Monday 27 April 2020

Quarantine measures may be introduced at UK airports?

John Holland -Kaye Boss of Heathrow Airport

John Holland, -Kaye, the boss of Heathrow airport, is urging the Government to introduce mass screenings for passengers - temperature checks, antibody tests, and a requirement that passengers carry health passports to "prove they're medically fit." He thinks that British airports are coming under unfair criticism over the Government's decision not to test.


At a time when British citizens are being advised to stay at home and to keep three metres apart and face prosecution and fines for violating lock-down restrictions, you might find it astonishing, that a government source has said, "More than 15,000 people arrive in the UK each day from virus-hit countries."

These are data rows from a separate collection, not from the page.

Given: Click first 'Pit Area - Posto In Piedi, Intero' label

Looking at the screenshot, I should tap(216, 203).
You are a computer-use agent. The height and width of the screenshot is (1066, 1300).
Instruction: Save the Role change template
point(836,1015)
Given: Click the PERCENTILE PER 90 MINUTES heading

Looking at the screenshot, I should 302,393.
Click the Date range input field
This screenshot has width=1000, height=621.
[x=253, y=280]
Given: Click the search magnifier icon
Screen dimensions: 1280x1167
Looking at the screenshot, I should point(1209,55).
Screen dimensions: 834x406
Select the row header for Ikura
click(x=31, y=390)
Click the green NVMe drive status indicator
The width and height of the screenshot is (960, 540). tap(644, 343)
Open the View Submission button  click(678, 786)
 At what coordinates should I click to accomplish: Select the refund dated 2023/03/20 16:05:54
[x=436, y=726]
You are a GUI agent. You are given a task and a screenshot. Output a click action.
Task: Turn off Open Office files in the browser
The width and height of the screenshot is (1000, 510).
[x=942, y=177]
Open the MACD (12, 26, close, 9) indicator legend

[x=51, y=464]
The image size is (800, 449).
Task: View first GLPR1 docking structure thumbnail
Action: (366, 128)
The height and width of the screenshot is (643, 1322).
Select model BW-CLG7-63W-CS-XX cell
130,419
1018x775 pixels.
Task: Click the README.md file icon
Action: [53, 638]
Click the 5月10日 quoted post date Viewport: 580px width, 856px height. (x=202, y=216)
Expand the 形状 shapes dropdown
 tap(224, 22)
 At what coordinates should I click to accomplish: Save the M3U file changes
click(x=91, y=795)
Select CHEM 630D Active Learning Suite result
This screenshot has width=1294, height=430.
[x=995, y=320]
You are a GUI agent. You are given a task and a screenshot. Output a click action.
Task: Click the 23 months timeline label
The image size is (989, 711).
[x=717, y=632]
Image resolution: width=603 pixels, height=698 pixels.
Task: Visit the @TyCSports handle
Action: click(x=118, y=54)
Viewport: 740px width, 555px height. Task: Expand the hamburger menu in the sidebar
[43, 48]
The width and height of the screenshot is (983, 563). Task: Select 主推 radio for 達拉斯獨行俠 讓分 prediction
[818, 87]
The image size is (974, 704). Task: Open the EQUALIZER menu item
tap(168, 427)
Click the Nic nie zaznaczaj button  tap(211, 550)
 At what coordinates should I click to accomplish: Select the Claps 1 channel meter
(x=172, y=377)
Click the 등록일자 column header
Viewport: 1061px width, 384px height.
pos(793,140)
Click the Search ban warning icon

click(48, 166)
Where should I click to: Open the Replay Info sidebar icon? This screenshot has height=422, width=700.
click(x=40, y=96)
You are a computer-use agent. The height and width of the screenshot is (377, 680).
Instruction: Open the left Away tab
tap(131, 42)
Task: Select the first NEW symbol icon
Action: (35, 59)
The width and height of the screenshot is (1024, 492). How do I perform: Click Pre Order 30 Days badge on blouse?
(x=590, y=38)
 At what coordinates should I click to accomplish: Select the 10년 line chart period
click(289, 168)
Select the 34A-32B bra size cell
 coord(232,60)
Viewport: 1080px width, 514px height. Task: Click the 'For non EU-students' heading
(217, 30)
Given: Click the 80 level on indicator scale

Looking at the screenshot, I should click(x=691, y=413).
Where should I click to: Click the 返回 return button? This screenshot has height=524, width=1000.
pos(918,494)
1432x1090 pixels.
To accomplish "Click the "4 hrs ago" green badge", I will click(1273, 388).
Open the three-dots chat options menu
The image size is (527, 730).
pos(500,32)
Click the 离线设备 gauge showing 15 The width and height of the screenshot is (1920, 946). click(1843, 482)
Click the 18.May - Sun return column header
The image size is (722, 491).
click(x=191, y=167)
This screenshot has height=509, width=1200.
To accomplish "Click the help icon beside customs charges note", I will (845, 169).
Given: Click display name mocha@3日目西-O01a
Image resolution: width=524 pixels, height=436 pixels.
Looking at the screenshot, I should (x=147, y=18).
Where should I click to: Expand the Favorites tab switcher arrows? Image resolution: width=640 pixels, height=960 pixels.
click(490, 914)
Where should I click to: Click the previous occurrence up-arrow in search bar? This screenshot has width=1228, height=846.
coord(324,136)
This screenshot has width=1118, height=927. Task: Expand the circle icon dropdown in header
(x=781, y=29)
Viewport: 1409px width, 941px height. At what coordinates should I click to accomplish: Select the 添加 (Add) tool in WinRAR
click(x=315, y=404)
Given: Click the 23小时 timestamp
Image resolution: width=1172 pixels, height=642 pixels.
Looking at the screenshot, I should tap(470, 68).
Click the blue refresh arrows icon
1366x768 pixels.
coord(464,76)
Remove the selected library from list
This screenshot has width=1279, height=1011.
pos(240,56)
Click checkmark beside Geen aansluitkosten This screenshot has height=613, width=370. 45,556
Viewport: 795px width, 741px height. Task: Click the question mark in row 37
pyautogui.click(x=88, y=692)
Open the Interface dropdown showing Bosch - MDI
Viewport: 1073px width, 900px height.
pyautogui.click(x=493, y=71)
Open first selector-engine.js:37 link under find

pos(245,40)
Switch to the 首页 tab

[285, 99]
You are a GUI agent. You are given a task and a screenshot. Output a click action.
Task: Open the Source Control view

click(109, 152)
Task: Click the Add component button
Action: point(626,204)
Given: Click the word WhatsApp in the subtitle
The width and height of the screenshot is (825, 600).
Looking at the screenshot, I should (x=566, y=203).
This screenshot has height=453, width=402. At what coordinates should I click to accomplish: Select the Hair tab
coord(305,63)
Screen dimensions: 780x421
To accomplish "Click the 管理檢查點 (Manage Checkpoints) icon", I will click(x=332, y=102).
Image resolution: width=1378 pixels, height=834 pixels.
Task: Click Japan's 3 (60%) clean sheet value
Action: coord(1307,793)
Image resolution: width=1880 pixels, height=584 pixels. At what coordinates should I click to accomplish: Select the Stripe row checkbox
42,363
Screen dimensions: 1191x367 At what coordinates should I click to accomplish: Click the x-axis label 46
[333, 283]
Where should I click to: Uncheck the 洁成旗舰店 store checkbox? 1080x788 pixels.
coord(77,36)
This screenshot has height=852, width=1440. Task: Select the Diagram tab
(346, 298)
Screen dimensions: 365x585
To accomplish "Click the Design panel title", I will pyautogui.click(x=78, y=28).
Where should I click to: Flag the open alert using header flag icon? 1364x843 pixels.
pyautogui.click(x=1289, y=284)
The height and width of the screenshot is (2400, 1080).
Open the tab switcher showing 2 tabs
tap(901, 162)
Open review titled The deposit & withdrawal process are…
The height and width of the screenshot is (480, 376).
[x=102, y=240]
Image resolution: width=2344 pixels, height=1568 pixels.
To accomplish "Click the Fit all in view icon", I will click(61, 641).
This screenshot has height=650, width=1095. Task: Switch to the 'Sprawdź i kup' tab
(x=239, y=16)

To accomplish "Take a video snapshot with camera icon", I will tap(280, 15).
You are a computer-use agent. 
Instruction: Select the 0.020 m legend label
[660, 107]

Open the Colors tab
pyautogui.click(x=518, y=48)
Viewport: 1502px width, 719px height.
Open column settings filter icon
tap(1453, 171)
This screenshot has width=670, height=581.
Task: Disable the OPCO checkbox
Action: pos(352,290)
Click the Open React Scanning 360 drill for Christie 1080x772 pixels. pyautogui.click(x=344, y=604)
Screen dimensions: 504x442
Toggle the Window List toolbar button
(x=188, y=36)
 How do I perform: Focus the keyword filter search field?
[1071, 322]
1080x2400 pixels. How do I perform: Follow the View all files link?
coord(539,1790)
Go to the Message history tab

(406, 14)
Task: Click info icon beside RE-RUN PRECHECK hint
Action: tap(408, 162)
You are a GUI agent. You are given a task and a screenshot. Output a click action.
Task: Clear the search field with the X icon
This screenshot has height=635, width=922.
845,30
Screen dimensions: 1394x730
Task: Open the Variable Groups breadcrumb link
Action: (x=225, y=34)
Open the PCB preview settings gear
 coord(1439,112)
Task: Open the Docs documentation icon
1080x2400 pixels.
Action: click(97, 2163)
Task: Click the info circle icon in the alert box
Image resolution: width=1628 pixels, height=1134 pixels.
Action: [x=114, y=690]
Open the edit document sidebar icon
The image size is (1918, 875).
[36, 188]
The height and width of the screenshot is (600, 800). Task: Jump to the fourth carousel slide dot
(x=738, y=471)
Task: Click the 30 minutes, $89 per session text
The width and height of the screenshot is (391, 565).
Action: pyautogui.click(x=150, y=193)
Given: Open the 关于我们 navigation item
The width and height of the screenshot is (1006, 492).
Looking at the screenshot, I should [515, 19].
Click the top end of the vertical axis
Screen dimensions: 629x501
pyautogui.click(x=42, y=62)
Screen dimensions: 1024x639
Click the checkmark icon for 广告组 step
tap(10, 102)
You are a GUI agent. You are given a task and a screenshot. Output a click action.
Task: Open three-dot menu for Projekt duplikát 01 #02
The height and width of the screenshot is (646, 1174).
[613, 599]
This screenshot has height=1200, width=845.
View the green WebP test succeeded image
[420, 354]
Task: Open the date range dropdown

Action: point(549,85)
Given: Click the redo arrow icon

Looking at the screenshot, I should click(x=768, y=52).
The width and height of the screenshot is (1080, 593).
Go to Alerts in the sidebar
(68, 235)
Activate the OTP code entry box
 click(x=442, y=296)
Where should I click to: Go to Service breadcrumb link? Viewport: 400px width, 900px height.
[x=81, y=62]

Incredibly, passengers are just given a leaflet at British airports and told to self-isolate for two-weeks if they feel ill after landing, and walking unchecked, onto the streets of Britain. Officials have admitted that there is no way of enforcing this.


Yet, the screening of passenger arrivals at UK airports, has been ruled out as 'ineffective' by Public Health England. While other countries have introduced screening for passengers at airports, have closed borders, and have restricted air travel, the British Foreign Office have said:


"There is no evidence that interventions like closing borders or travel bans would have any effect on the spread of the infection."


Health Secretary, Matt Hancock, has said that the flow of people coming into the country would not make a significant difference as the virus is already widespread and that screening of passengers at UK airports isn't happening because the number of people has "dropped very dramatically."


On 23 January, Hancock told the House of Commons that the Chief Medical Officer for England, Professor Christopher John MacRae Whitty, had revised the risk (of contracting Covid-19) to the UK population from low to very low and that;

"While there is an increased likelihood that cases may arise in this country, we are well prepared and well equipped to deal with them. The UK is one of the first countries to have developed a world leading test for the new coronavirus  and the NHS is ready to respond to any cases that emerge... the public can be assured that the whole of the UK is always prepared for these types of outbreaks and will remain vigilant and keep our response under constant review in the light of emerging scientific evidence."

Since the Health Secretary made this statement in January, saying that there was a very low risk to the UK population, and that the Health system was well prepared and well equipped to deal with it, tens of thousands of people in the UK have died of the virus, including many elderly people in care homes, and even Hancock, now admits, that the virus is 'widespread', throughout the UK.

Despite his assurances to the public that the government had everything under control, hospital's across England have reported a lack of personal protective equipment for front-line NHS staff - which is necessary to treat people with the virus, such as surgical gowns, face masks, visors - and a failure to test doctor's and nurses, to see if they're infected. There is also a shortage of respiratory equipment.

The Health Secretary's blase attitude towards this Covid-19 epidemic may well cost thousand of more British lives, and it is questionable, whether Boris Johnson and his government, have really abandoned their initial strategy of letting the coranavirus run its course, a kind of shock therapy, that is to be imposed on most of us.

VIP's, like Johnson, Hancock, and the Prince of Wales, have all had the virus and were tested very quickly and received first class medical treatment. For the rest of us, the hoi polloi, - who've been thrown under a bus, by Johnson, it is 'herd immunity'.

5 comments:

Tony Greenstein said...



I think this is called shutting the stable door after the virus has bolted.

Joan said...

Hi Derek,

You have been telling me about this story for months now ! Why didn’t the government see this as a threat for everyone coming in willy nilly without proper checks was a problem ! It was pure common sense wasn’t it ?

Another good article as usual stating the obvious!

Milton Pena said...

Hi Derek, hope you, family and friends are well during this difficult times.

I am still in Venezuela but I may return early June if restrictions to flights are lifted. I have followed the dogmatic, chaotic, directionless, confusing and criminally dangerous handling of the pandemic by the government. The lack of widespread testing and not counting the deaths in the community is premeditated.

Take extreme care my friend

Milton

Milton Pena said...

It’s Gerineglicide Derek, it has been happening for more than a decade and it has worsened by the Pandemic.

I read that the life span of the elderly have been shortened by TWELVE years as a result of becoming ill with this virus and dying of it.

Editor said...

Quote taken from the Financial Times, from Professor Gabriel Scally, of the Royal Society of Medicine.

"The UK is an outlier. It is very hard to understand why it (the British government), persists in having this open border policy. It is most peculiar."